The other reason I did it this way is simply because I have not seen anyone else try to do it this way -- so I wan't to see what would come from it... answer thus far is I don't know. :)

[Gamrix]

Sherwood posted (in the wrong thread):

One option I am now considering (after reading this again) is "why not both":

m = MemBlock(addrwidth=2, bitwidth=3, checksync=True) -- like a normal memblock, but checks that addresses are registers

m = SyncMemBlock(addrwidth=2, bitwidth=3) -- adds "register" functionality in automatically?

[Gamrix]

Eh, I'm not so sure about that:

There should be one-- and preferably only one --obvious way to do it. https://www.python.org/dev/peps/pep-0020/

I don't see the big benefit from having two different (but almost the same) methods of doing the same thing. It'll mean that there will be more code to maintain, and it doesn't confer any particular benefit.

I am slightly for SyncMemBlock class structure (seems less arbitrary), though I would still like the register item being in the logic block underneath. I really don't like checksync, that is much more messy than a new class (even though I would rather have fewer classes)

[jemcmahan13]

MemBlock always being asynchronous and SyncMem having an implicit register seems like the best set up. There is exactly one, clear way to do each thing, and it does not introduce new checks or errors for misuse of SyncMems. I empathize with the desire to have mem[foo] always be asynchronous, but that desire might be coming from the software world, where one sees it as an array access. On your point about changing a design to be synchronous, I'm not sure why adding a register in front of a MemBlock is preferable to changing MemBlock to SynMem.

[jemcmahan13]

Now that I've said that, I think the "automated register detection and optional synchronous memory synthesis" is a cool HDL design exploration. Whether or not "interesting" is enough motivation to be folded into main pyrtl is a decision above my pay grade.

[timsherwood]

Hmmm... If we want to be scientific I think we need to design some things both ways and see what happens. I could make the default behavior for MemBlock to generate a memory that checks that it is indexed by a register (and throws PyrtlError if it is not). A flag would be available to turn off the check (and thus indicate that it will likely synthesize as a async memory). While there are some very good arguments agains laid out above, here are my refined arguments for the "unified" approach:

• The subtly different "this cycle" versus "next cycle" semantics with the exact same syntax I think will lead to confusion and some gnarly bugs, especially among pyrtl beginners.
• As Joseph points out the [braket] semantics in software are "immediate" (asynchronous), and in fact they are actually exactly the same in verilog as well. This I think it has the potential to cause problems for people coming from verilog as well.
• The sync versus async distinction is an artifact of limitations of certain synthesis paths, not fundamental to the semantics of the hardware. Thus, while I support "checks" to help people catch those problems, I am less sure about building them in as primitives (even if we keep them out of core).
• Memories are already one of the more complicated parts of pyrtl. Adding more of them is going to make it trickier code to maintain (BTW we need sync/async ROM as well). In contrast the above can be implemented with about 10 lines of code.
• People can (and may need to) create synthesizable synchronous memories from an AsyncMemBlock when the register cannot be combined into the memblock itself (for example, if the "register" part is passed into a function rather than resident with the memory block itself). Thus they are not equally expressive and we are back to the "two ways to do things" anyways.

## Material shown
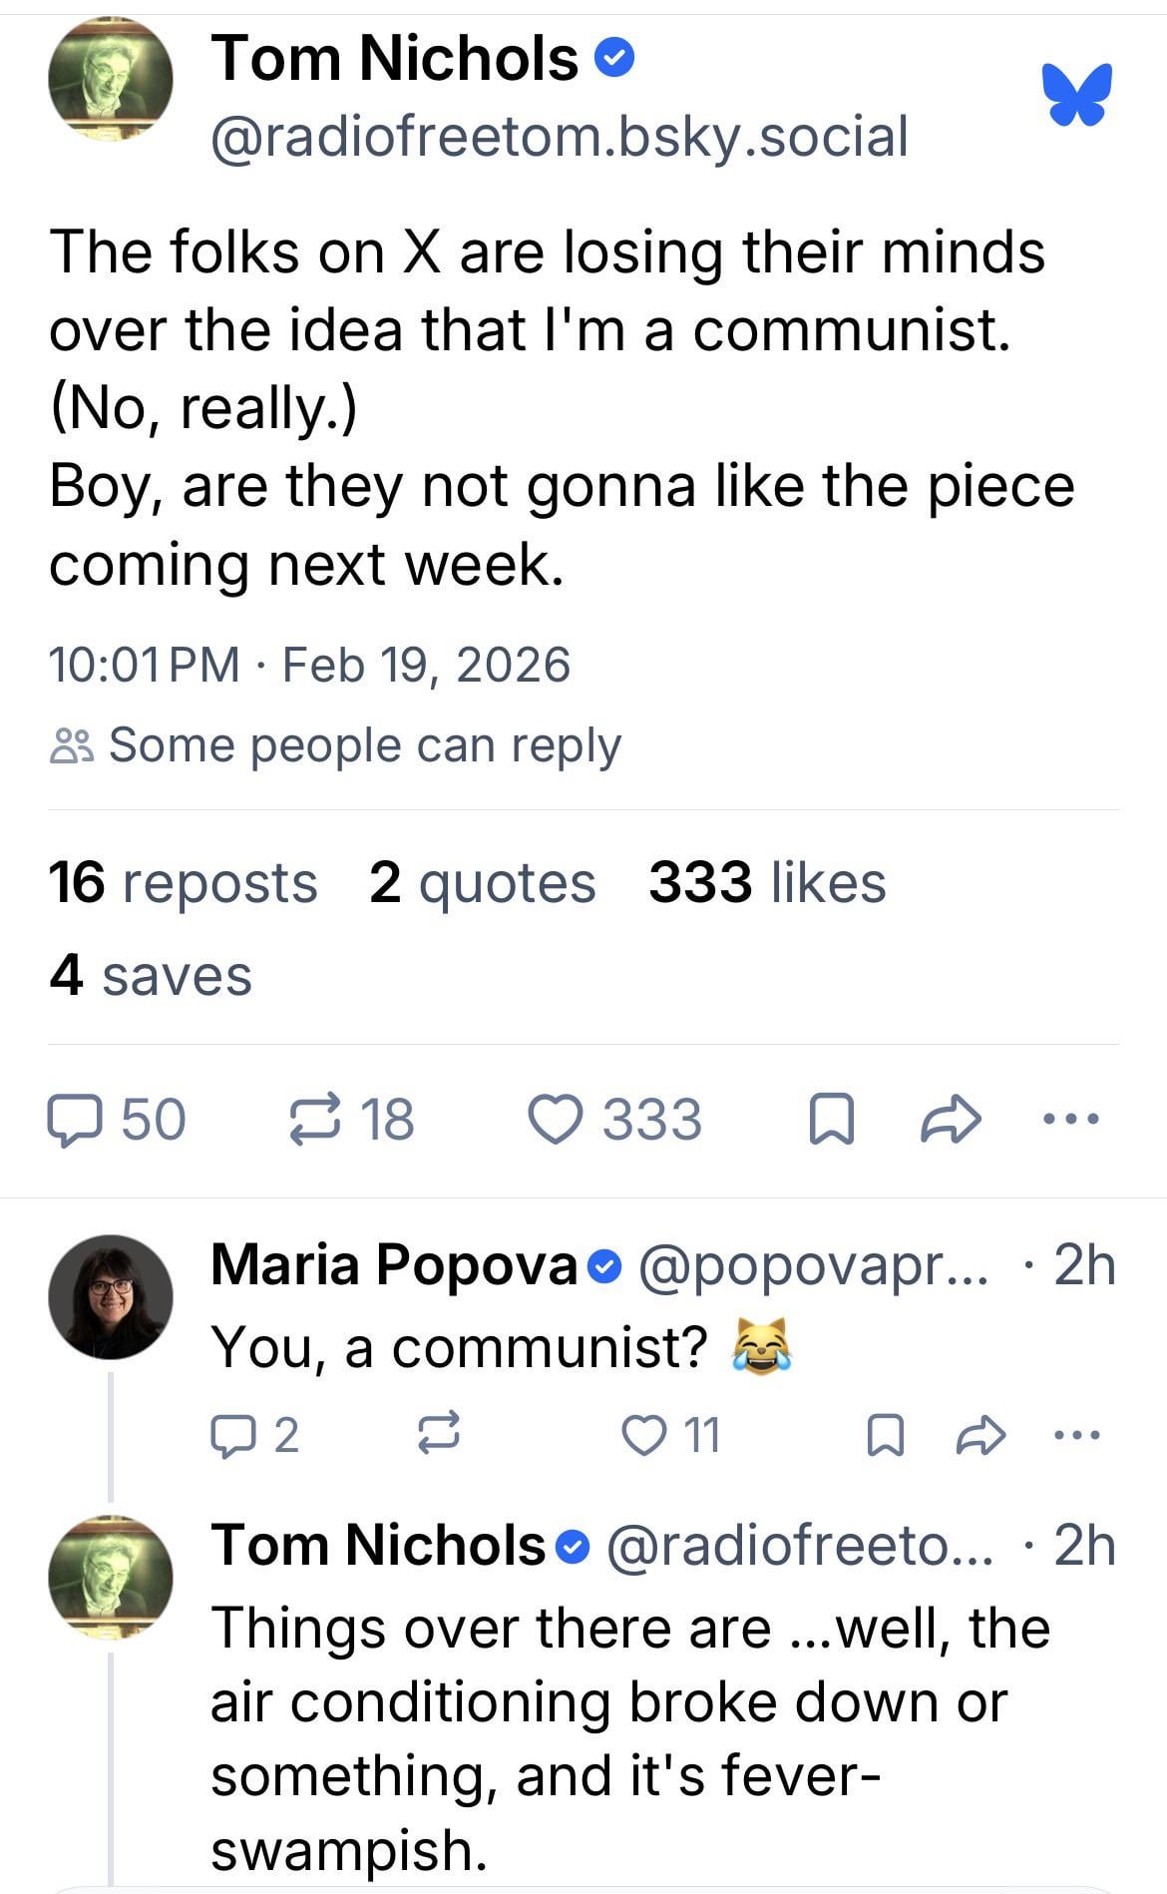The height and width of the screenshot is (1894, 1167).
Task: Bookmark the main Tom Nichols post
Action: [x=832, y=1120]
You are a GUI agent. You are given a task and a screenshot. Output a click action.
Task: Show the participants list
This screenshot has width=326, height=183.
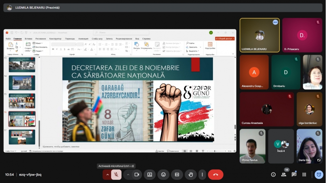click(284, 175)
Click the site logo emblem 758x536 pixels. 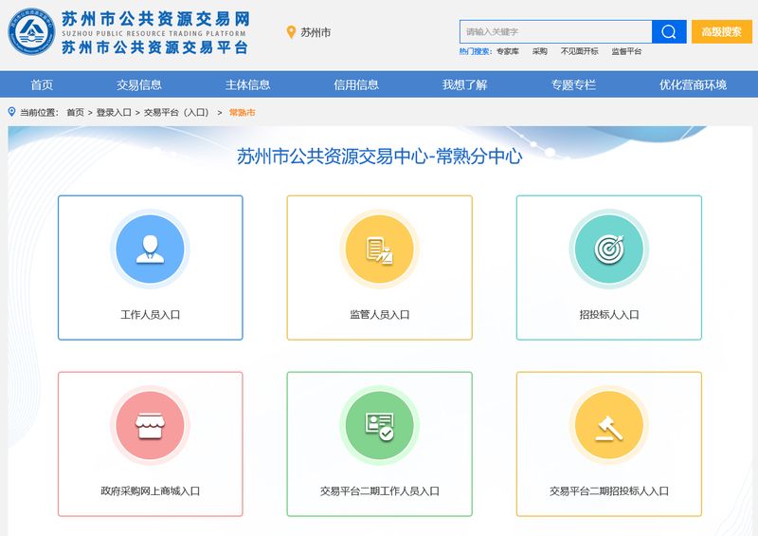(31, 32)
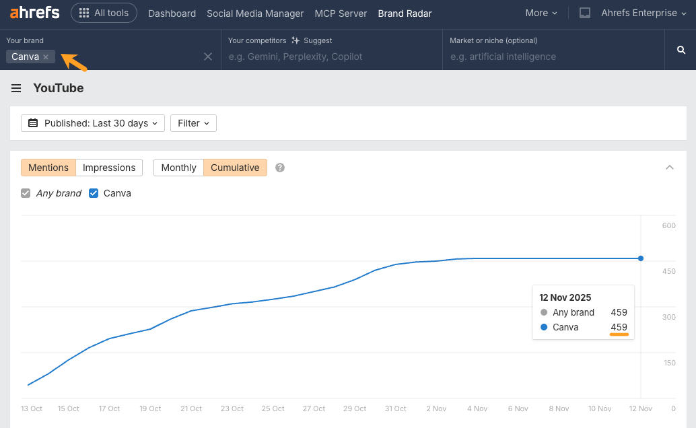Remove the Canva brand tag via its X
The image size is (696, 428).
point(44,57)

## Required tasks
1. In the pyrtl memory discussion, which usernames appear in square brackets as post headers? List each one once.
2. Carry the pyrtl memory discussion forward, starting right after its final sentence.

## Answer set
1. Gamrix, jemcmahan13, timsherwood

2.
• By making it a "check" I think it will ease refactoring between sync and async memories since sync memories are then a strict subset of the functionality of async memories (which is true in real life as well -- they are restrictions on a memory, not a different type of memory). Going to jemcmahan's question, I think the reason it is easier because if you already have a register in front -- you are done :) If you only have SyncMem then you have to remove the register (or part of the register) and move it into the memory.

That said, a big point against is:

• If the designer has a clear picture that they need a syncmem at the time of design, it may be easier to write the design with an explicit sync memories. The sync memory "generates the register for you".

I we include the "checker", and people still really want SyncMem I could be convinced to have a (MemBlock and SyncMemBlock).

[timsherwood]

If we do abandon the "checker" approach then I think we need to move to MemBlock which is then sync, and AsyncMemBlock which makes it clear that sync is the preferred embodiment. Varun (now a professional hardware slinger) says this: "it is best practice to always make sure your block memory/fifos read/write operations start on a clock edge."

[jemcmahan13]

I think that would be a good change regardless of which approach we go with. Even if we do use the checker, the only way to disable the check should be to use an AsyncMemBlock.

[timsherwood]

Here is an interesting case from our unit tests. Addr is always ready on the clock edge, but there is not a clean way to refactor the register into the memory. Likewise the simple "check if input is register" also fails because the input is a "selection" of the register.

    def test_basic_true_condition_memread(self):
        m = pyrtl.MemBlock(addrwidth=2, bitwidth=3, name='m')
        i = pyrtl.Register(bitwidth=3, name='i')
        o = pyrtl.WireVector(bitwidth=2, name='o')
        i.next <<= i + 1
        addr = i[0:2]
        with pyrtl.ConditionalUpdate() as condition:
            with condition(i < 4):
                m[addr] |= i
            with condition.fallthrough:
                with condition(addr[0]):
                    # this should happen every time because no
                    # state is being updated!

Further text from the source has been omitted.